The OED offers an etymological origin for REPETITION in Classical Latin: the act of demanding or claiming back,
and implicitly, the act of demanding or claiming back requires an active engagement (vs. passive) from the viewer.
Decades ago, when setting myself up as an out of doors painter I discovered that repetition - going back to familiar places over and over again, often rendered them, ironically, less familiar and stranger (in the best senses), and also opened pathways of seeing and feeling into and through time that would not have been accessible with just one hit. And that repetition and return into and through time, revealed how felt time or time felt, could then be built into/layered into, the intentional and emergent voice of a paint surface.
However, the focus today is not on the making of paintings, but rather on suggesting what repetition feels like, and then you can draw your own conclusions, my job is to say, go look.
So it’s July 2012 and I’m driving along 33rd Street in Strawberry Mansion (Philadelphia), an area I knew well from past years of out of doors painting.
And there on 33rd St (near Dauphin St), is this unexpectedly, glorious visual feast of demolition and machinery, immediately compelling, I pulled over, stopped the car and jumped out.
Since early childhood construction and demolition sites had been an obsession whose tidal pull I never questioned, and this one, with the huge yellow giraffe having a nap in the foreground, was delicious beyond words. The entire place felt like a beckoning finger saying, ‘hey you, come here’. Submitting to the tug of visual desire is a huge theme for me, so how could I resist?
Moving in closer for a better look and with the camera, zooming in and looking up, ahhh, so fine. Just as the bumble bee moves through the garden one flower at a time, from this one to that, so it is with the eye being beckoned across the façade and into the spaces, from one point to the next, like tracing a sequential link of stars in a night sky constellation.
Zooming in and looking at everything in black and white. Color of course is beautiful but b&w, always so revealing.
Then, that unexpected still hanging shredded wallpaper, sooo tasty…
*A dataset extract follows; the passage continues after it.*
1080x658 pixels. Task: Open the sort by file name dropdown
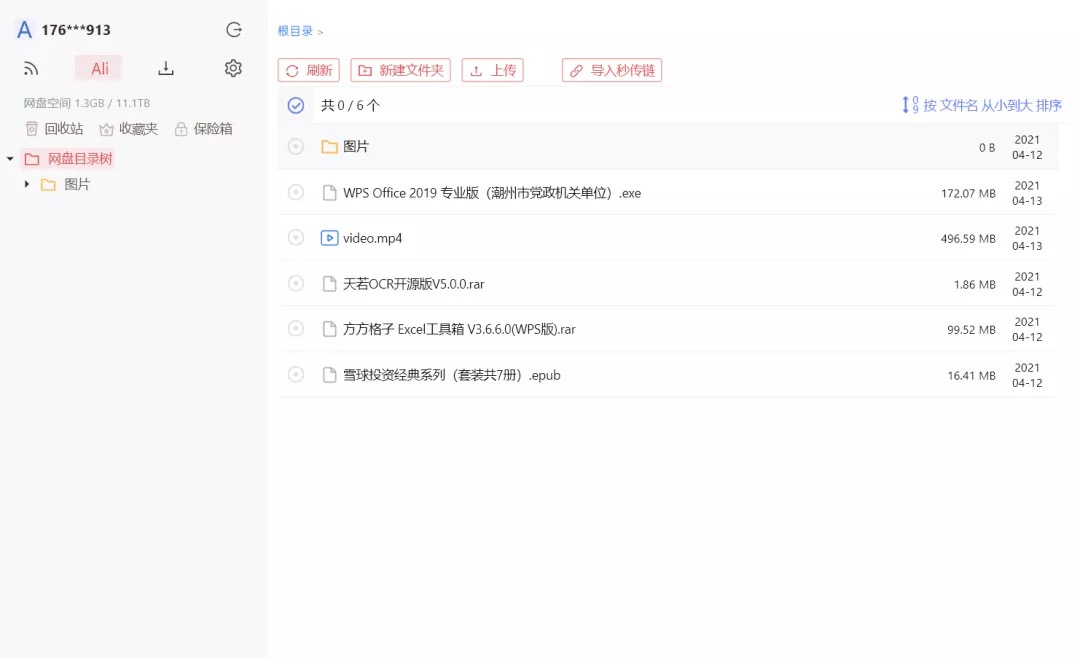tap(991, 105)

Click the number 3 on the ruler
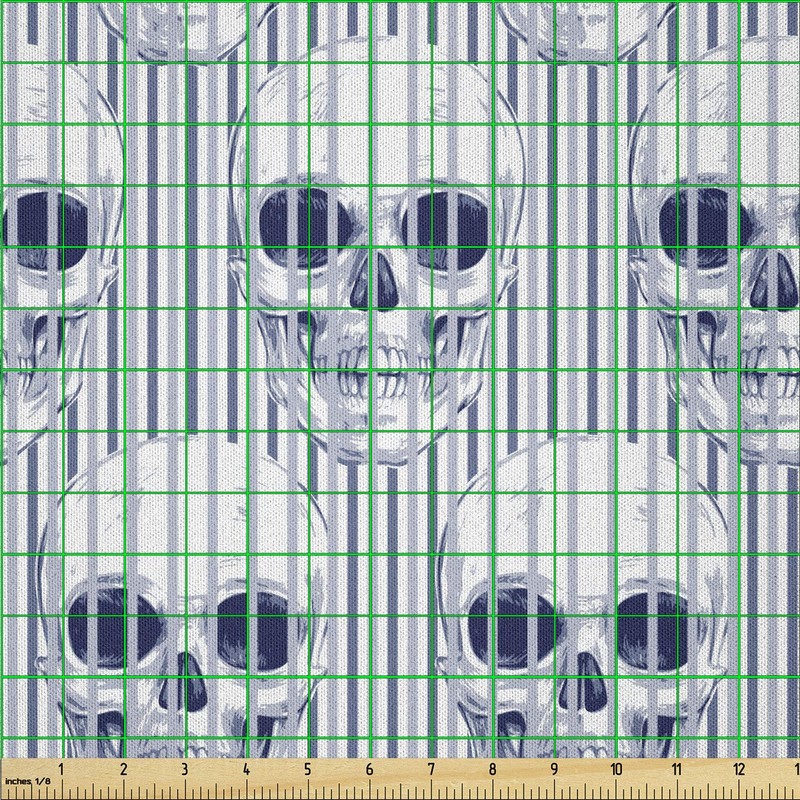[x=185, y=770]
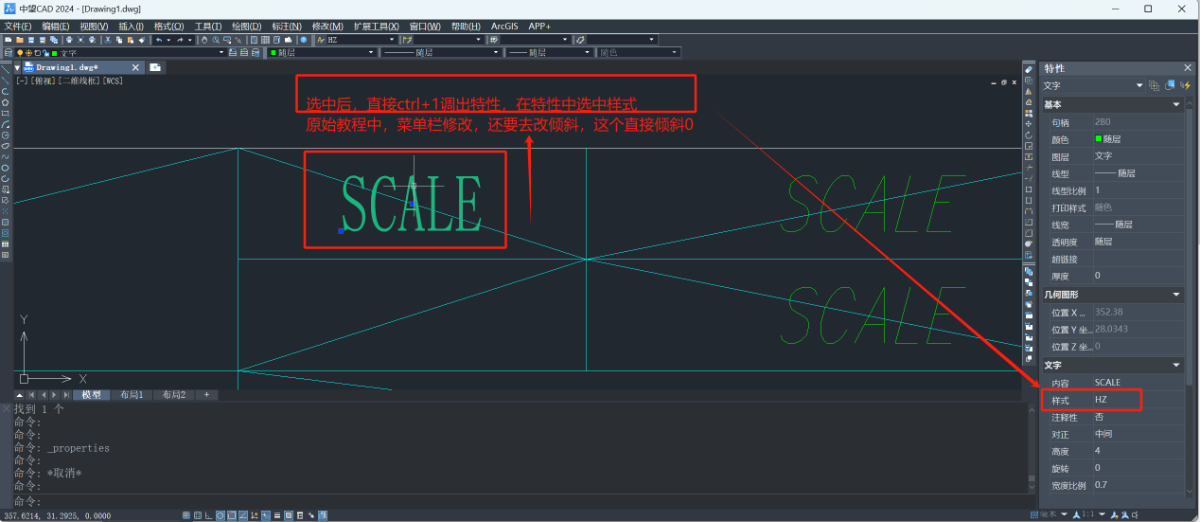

Two years later, 2014, driving down the same street, another surprise, all was gone, totally cleared out, but look what’s revealed!
Across the now empty lot we now have such a choreography of shape and weight, the back sides of the houses on the next block over, the arrangement of shapes back there, by visual association, reminiscent of the organizational architecture of Morandi.
Returning again in the next season, more demolition and this time we can see even further back.
And then months later in spring time, quite mind boggling.
And finally later in 2014, all gone.
We can’t invent stuff like this.
What all this is or how I make sense of it, can’t be put into words and visual meaning to me is not the same as for you. The point is to engage and perhaps to see or to feel each moment as a question, not an answer, but what that question is, is exactly the paradox of Hodgkin’s statement. ‘I CAN ONLY METAPHORICALLY WAVE MY ARMS… AND SAY LOOK.’
The rest is up to you.
Stuart, How timely this email is for me. I am about to embark on a residency at Ballinglen. The first works of yours I ever saw were from your residencies there, and here I am, about to embark on my own chance to look and feel and try to wrestle all of that into something that is a possibly weak facsimile of the experience.
No matter, I shall save this email and re-read it once I have completed the residency (and I hope to return , I'm sure). thank you. Jennie
“Across the now empty lot we now have such a choreography of shape and weight, the back sides of the houses on the next block over, the arrangement of shapes back there, by visual association, reminiscent of the organizational architecture of Morandi.”
I find this picture that you refer to so incredibly intriguing - gorgeous tones and interesting shapes. I am drawn to it for even more than that, but can’t say why. Thank you for helping to describe a bit of the magic of it. Fascinating stuff!